Contract Description:
Kootenai River Floodplain Operational loss Assessment, Mitigation and Restoration Project
Statement of Work and Budget FY2005
BPA Project Number: 2002-011-00
Contract title: Kootenai River Floodplain Operational loss Assessment, Mitigation and Restoration Project
Performance/Budget Period: 9/1/05 - 8/31/06
Damming of rivers represents a cataclysmic event for large river-floodplain ecosystems. By altering water, sediment, and nutrient flow dynamics, dams interrupt and alter a river's important ecological processes in aquatic, riparian, and surrounding terrestrial environments. These environments, their life-supporting ecological functions, and the persistence of their floral and faunal communities are inexorably linked. Alteration of any component of such highly integrated natural systems generally results in cascading trophic effects throughout the ecosystem. Thus, major system perturbations, such as impounding large rivers, create a myriad of ecological dysfunction, reflected at all trophic levels on an ecosystem scale. The importance of nutrient and energy dynamics during natural pulses of water discharge in rivers has been extensively described in terms of river ecology (e.g. flood pulse, river continuum, nutrient spiraling, and serial discontinuity concepts). Incorporating this knowledge, we apply a structured series of ecological evaluations to a post-impoundment large river-floodplain ecosystem, the Kootenai River system, as part of a multidisciplinary, adaptive management approach to determine and quantify floodplain ecosystem function losses due to operation of Libby Dam.
Goal:
Create an operational loss assessment tool to assess ecological losses due to operations of Libby Dam. Protect, restore and/or enhance floodplain ecosystem, which has been altered and degraded by the operations of Libby Dam in the Kootenai Watershed (e.g. riparian, wetland, and related uplands and tributary areas) in order to promote healthy self-sustaining fish and wildlife populations, and functional restored or normative ecological functions within and among biotic communities with an emphasis on restoring sustainable hunting/gathering populations of flora and fauna for tribal sustenance. Provide a template/tool that can be used across other regions.

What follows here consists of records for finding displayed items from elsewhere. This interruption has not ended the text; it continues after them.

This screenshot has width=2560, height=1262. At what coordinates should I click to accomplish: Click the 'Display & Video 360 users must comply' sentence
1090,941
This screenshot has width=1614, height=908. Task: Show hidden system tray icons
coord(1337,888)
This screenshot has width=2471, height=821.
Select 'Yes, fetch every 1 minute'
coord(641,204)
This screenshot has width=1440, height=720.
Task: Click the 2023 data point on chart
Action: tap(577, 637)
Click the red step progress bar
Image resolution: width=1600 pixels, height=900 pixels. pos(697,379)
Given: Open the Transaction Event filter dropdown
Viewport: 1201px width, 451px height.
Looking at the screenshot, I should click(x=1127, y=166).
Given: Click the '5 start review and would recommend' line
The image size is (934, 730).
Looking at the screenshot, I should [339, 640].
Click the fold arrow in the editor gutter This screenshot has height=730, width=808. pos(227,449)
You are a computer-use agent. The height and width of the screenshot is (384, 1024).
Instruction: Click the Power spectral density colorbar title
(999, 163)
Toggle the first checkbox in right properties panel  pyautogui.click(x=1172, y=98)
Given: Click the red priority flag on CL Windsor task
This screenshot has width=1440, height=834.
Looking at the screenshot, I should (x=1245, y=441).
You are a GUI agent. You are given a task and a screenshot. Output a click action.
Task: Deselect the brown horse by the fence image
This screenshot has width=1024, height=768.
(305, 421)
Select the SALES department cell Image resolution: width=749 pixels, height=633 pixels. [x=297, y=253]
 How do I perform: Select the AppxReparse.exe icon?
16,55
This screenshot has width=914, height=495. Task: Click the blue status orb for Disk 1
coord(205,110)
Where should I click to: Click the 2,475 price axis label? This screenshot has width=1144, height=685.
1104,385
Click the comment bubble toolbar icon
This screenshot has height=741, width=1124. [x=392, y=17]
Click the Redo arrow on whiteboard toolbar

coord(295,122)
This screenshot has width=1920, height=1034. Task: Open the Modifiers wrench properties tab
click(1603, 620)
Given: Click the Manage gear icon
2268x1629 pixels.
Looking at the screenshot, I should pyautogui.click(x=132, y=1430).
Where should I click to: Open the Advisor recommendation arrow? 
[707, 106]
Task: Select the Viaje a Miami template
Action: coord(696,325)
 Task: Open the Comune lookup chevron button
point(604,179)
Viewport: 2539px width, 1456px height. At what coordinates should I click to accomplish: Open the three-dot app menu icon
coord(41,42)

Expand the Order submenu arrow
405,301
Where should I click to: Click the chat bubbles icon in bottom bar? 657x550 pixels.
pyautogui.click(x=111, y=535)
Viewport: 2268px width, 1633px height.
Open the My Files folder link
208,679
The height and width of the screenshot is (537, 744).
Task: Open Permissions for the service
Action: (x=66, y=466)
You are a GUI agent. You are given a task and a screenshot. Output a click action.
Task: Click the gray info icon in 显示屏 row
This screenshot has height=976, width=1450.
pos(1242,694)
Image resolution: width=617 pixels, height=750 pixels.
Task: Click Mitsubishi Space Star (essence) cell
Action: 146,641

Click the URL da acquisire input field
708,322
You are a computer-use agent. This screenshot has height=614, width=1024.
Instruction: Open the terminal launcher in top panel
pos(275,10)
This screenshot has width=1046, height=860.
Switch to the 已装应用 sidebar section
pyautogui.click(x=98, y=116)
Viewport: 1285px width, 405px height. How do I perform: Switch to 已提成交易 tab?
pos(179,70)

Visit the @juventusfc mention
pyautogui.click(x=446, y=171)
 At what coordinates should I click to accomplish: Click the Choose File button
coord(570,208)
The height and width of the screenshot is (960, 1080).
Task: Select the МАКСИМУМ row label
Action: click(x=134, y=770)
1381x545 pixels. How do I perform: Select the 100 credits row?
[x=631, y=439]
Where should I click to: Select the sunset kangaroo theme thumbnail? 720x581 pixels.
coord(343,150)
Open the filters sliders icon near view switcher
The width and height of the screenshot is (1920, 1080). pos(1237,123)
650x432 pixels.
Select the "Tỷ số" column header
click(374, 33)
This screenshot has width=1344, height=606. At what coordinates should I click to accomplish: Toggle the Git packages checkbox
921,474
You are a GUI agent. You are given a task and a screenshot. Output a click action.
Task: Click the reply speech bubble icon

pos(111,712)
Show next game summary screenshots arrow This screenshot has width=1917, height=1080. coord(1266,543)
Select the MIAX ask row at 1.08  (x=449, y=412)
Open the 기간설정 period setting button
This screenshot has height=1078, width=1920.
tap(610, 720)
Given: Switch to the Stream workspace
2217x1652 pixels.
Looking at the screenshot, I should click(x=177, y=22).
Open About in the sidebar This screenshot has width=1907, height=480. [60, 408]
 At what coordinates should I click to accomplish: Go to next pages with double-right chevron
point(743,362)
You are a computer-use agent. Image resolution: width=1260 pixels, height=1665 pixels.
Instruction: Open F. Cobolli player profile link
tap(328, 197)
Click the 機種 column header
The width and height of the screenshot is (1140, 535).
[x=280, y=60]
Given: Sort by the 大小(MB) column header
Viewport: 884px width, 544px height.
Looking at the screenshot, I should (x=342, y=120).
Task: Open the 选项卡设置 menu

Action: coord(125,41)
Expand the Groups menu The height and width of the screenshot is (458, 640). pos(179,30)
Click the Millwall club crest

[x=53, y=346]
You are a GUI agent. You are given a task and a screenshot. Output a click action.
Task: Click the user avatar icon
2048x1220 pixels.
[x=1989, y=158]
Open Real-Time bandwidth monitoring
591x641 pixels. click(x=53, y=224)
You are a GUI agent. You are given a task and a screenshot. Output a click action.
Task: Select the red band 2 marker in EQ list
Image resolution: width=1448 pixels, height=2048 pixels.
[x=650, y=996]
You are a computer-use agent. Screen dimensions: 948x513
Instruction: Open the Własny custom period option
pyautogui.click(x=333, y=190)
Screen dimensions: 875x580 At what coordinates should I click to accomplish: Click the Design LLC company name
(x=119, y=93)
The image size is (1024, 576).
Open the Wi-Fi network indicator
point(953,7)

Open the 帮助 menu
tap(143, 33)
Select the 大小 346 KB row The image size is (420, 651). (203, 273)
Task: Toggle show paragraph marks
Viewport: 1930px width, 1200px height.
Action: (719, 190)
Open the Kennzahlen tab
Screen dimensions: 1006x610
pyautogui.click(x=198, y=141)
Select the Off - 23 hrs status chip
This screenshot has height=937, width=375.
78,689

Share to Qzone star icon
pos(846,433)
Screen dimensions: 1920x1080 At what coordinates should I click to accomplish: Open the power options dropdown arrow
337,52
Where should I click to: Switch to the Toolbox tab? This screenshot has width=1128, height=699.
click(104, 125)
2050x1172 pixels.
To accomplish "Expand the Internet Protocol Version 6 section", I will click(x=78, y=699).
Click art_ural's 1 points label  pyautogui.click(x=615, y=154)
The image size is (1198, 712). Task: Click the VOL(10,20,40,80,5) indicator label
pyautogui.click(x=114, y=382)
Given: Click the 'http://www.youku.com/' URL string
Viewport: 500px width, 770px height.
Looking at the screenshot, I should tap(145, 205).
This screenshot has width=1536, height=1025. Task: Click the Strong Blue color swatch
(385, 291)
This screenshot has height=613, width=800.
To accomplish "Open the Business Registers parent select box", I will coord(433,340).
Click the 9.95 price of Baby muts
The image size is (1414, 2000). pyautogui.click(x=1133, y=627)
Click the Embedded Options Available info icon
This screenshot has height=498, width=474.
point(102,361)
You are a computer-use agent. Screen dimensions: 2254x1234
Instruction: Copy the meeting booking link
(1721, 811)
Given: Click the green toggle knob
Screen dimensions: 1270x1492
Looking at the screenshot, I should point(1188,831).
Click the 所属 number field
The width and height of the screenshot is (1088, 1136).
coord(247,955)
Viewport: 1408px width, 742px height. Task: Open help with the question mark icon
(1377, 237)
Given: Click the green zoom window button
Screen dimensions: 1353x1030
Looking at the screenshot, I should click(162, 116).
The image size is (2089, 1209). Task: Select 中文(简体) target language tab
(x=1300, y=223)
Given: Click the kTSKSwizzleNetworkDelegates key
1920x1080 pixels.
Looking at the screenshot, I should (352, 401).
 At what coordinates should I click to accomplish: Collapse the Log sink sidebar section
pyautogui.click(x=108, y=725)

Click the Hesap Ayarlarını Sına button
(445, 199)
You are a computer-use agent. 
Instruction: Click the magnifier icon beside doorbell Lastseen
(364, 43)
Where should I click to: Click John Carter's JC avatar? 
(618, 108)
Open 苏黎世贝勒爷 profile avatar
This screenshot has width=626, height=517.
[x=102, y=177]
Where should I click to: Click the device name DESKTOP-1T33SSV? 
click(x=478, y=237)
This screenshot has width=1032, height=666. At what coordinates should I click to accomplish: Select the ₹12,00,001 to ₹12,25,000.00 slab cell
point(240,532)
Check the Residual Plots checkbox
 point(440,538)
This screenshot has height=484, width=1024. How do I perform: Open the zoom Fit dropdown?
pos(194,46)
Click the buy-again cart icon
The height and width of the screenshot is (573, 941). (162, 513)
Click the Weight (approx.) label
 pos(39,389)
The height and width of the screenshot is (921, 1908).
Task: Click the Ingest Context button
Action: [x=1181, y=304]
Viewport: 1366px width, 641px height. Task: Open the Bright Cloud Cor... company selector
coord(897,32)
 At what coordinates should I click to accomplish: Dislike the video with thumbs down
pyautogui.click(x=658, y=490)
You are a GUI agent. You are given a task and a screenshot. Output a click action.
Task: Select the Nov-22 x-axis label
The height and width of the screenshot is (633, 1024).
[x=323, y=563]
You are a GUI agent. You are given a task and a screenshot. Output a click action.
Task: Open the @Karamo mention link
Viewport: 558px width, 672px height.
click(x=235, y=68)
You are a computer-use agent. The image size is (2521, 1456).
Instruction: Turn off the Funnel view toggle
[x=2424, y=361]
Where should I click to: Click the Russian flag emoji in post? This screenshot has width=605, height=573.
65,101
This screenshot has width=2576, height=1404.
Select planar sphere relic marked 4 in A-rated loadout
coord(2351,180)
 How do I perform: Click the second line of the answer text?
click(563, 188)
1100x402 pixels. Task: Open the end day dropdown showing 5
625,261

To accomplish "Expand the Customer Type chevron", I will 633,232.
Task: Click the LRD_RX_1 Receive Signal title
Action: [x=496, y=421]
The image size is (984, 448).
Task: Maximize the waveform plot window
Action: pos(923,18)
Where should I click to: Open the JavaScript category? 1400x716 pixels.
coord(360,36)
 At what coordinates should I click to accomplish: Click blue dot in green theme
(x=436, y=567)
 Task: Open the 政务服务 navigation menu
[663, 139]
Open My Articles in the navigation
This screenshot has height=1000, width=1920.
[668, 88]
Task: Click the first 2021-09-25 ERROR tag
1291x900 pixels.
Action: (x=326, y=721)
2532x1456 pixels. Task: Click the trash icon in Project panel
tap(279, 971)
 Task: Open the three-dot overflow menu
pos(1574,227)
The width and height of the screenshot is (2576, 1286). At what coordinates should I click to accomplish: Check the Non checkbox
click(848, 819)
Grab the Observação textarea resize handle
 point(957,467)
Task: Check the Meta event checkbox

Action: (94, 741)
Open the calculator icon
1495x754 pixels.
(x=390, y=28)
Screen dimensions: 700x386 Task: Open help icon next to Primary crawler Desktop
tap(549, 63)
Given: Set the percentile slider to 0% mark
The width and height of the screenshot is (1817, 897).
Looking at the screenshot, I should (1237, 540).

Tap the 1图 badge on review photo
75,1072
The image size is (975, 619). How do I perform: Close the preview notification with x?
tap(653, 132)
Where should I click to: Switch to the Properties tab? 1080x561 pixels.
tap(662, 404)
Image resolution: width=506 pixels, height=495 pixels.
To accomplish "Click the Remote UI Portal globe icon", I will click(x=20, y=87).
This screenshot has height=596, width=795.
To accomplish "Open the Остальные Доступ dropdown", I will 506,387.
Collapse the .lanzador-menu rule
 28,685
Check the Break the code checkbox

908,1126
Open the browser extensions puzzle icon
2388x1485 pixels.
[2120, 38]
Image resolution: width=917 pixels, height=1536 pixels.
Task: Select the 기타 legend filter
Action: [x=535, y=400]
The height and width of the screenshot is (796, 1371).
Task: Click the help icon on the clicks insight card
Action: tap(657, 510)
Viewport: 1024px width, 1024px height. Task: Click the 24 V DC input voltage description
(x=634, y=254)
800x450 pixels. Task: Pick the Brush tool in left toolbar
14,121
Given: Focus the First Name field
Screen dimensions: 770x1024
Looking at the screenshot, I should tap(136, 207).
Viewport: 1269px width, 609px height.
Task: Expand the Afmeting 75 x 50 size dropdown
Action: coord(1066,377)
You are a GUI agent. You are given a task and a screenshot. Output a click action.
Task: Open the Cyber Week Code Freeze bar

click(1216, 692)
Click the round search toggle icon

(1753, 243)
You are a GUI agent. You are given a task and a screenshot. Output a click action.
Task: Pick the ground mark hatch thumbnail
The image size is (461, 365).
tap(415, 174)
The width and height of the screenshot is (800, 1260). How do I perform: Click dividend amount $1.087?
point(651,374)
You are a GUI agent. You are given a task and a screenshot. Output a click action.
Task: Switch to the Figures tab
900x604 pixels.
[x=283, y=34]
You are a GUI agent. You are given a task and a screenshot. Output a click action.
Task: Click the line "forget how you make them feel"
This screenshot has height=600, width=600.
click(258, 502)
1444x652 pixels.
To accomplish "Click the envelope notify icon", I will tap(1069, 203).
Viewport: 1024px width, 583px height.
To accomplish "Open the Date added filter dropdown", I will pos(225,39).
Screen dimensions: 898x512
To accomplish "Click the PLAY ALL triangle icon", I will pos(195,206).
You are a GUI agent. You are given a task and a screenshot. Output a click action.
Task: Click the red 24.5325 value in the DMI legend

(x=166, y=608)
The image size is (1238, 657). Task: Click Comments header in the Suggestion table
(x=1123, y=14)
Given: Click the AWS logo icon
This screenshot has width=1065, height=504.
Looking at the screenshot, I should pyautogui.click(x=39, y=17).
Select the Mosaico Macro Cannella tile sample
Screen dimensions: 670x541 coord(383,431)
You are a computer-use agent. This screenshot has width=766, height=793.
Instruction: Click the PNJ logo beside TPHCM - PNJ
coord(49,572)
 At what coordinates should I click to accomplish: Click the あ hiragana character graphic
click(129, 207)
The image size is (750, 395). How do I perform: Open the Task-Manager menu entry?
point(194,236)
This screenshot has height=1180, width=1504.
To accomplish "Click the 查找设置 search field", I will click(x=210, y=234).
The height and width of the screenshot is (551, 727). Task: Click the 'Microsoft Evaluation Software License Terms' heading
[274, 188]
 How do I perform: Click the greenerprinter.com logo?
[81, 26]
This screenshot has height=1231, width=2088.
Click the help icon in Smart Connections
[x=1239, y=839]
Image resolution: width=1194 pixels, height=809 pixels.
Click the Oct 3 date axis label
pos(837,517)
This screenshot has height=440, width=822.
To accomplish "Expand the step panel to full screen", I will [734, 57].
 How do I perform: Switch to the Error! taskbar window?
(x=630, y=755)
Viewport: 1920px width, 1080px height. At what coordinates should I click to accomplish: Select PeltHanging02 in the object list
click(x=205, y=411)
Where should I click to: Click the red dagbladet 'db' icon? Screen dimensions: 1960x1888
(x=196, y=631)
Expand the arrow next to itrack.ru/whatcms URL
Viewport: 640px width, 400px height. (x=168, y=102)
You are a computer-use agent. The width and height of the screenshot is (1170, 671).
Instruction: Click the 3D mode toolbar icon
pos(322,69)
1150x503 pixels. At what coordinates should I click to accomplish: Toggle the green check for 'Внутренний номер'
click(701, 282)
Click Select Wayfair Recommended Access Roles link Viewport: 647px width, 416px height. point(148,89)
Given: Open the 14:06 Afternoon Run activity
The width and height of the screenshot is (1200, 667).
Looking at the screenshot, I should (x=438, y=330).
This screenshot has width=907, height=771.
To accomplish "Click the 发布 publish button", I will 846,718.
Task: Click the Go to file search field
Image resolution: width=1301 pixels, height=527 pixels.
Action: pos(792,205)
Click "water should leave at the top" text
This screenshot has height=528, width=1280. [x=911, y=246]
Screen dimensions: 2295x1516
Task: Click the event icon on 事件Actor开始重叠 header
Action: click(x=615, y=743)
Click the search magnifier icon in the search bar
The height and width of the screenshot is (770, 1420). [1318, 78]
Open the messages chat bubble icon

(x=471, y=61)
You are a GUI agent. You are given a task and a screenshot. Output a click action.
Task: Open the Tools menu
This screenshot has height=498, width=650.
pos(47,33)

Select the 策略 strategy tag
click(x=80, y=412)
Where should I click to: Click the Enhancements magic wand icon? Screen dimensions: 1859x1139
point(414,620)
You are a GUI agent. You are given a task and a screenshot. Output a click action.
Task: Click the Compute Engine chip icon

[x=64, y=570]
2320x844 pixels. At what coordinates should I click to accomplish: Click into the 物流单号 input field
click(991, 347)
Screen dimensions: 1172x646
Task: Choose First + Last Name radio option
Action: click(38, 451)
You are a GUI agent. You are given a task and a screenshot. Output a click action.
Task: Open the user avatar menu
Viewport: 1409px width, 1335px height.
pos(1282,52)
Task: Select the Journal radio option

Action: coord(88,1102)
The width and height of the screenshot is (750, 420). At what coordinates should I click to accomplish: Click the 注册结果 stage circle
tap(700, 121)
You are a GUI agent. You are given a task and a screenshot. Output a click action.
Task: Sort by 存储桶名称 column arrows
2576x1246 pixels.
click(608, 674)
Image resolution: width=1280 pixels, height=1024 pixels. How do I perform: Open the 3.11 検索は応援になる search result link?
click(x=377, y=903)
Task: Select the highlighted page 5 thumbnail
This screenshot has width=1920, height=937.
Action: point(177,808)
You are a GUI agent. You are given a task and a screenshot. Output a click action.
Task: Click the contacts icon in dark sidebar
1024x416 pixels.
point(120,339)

Objective 1: Create methodologies that will best assess operational losses in the Kootenai River Watershed and are regionally applicable.
Objective 2: Initiate the development of a framework for a regionally applicable operational loss assessment for the Columbia River Basin.
Objective 3: Assist in the coordination and development of Citizen Committees and Technical Committees to create a geographically-specific and comprehensive process.
Objective 4: Mitigate for restoration and rehabilitation of at least 30% of the Kootenai River floodplain system in such a way that it will provide sustainable populations of flora and fauna for tribal sustenance
Purpose:
Produce an Operational Loss Assessment Tool that can estimate aquatic, riparian and associated terrestrial ecological losses due to Libby Dam operations in the Kootenai River floodplain and will be applicable in other post-development large river-floodplain ecosystems.
Relevance of the Floodplain assessment Project to the Northwest Power Conservation Council Fish and Wildlife Program:
Coordination and cooperation between all agencies and the Upper Columbia United Tribes (UCUT), including the Kootenai Tribe of Idaho, will ensure fish and wildlife mitigation activities are consistent with the Northwest Power Conservation Council (NWPCC) Columbia Basin Fish and Wildlife Program. This project is tied strongly to the 2000 NWPCC Fish and Wildlife Program scientific principles, where ecosystem function and ecological management are key to the directed project objectives. Moreover, this project framework works to assess, characterize and address the primary and secondary limiting factors listed in the Kootenai Subbasin Plan, and the project addresses Urgent and High Priority objectives found in Kootenai Subbasin Management Plan (Table 10.5).